I climb the starboard ratlins and ease out onto the yard to unfurl the mains’l. My feet swing back and forth on a single footline. Working with my hands free, I am balanced on my stomach over the yard, making me wish I had a prehensile tail. The sail fills quickly. A high pressure front is moving through and we are in for a sleigh ride, a dead run to Isle Royale. I know it’s going to be tough when we try to bring the sail in later. The breeze is gentle now, but the waves are sure to build.

I climb higher into the rigging, up into the tops’l spreaders, and sit. I like it up here. The deck seems a hundred feet below. But it’s quiet with only the wind, cold blue water and anticipation ahead. From the deck one can see nine miles to the horizon on a clear day. The tops’l spreaders allow a view of the curvature of the earth. I imagine what it must have been like for early explorers sailing west into the Atlantic. The ship is small at fifty feet on the water and sixty-five feet overall. The water seems immense. It’s hard not to have reverence for nature in a small vessel.

The wind builds. By early afternoon we are in it. Twenty-five knots and a mounting fetch. The crew of eight is all sick, but the ship is fine.
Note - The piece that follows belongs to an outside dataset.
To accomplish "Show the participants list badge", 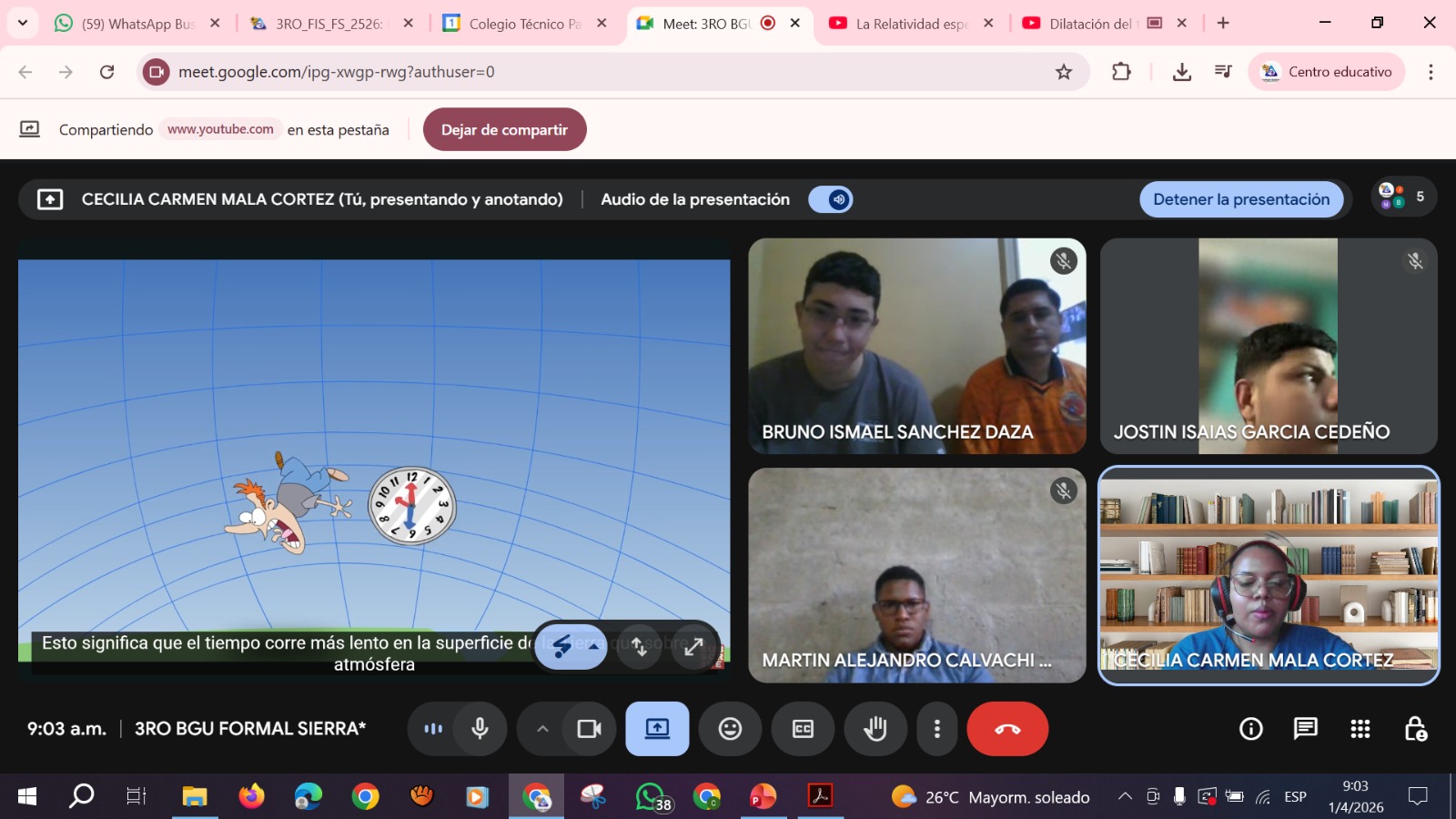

There’s an old saying that the ship will endure more than the crew. At the helm, I surf her down the backside of fifteen foot waves, the vessel exceeding her hull speed. While there is joy in being in the elements, I have no illusions. One broken piece of tackle, one careless grasp at a handrail and nature will show us how she doesn’t care. We are all just passing through this time and place.

In late afternoon, I don my oilskins on.  At the wheel again, I turn to look at the lowering sun through a green wave breaking over the cockpit. For a second I am held by the light. Then the wave breaks white, filling the cockpit with cold water before draining out the scuppers.

At dusk, I site a few stars and put them in the rigging to maintain course. After another hour the the Washington Harbor light appears on the west end of Isle Royale. A welcome sight, we are dead on. I hand the helm over and go back aloft with my first mate to furl the main. In the dark, every step up the ratlins requires a force of will. The ship heaves in the swells. I imagine it’s a little like trying to thread a needle while sitting on a wild bull. But we succeed. Then the hook is dropped for the night in calm water. It’s been a good day.

The ship is the Sheila Yeates, a gaff-rigged ketch built in Lunenburg, Nova Scotia. From it, I will sail the next day to one of the world’s most interesting sounding place, The Amygdaloids, a series of small islands on the north side of the Isle Royale archipelago. This ship will carry me many places, though I don’t know it then.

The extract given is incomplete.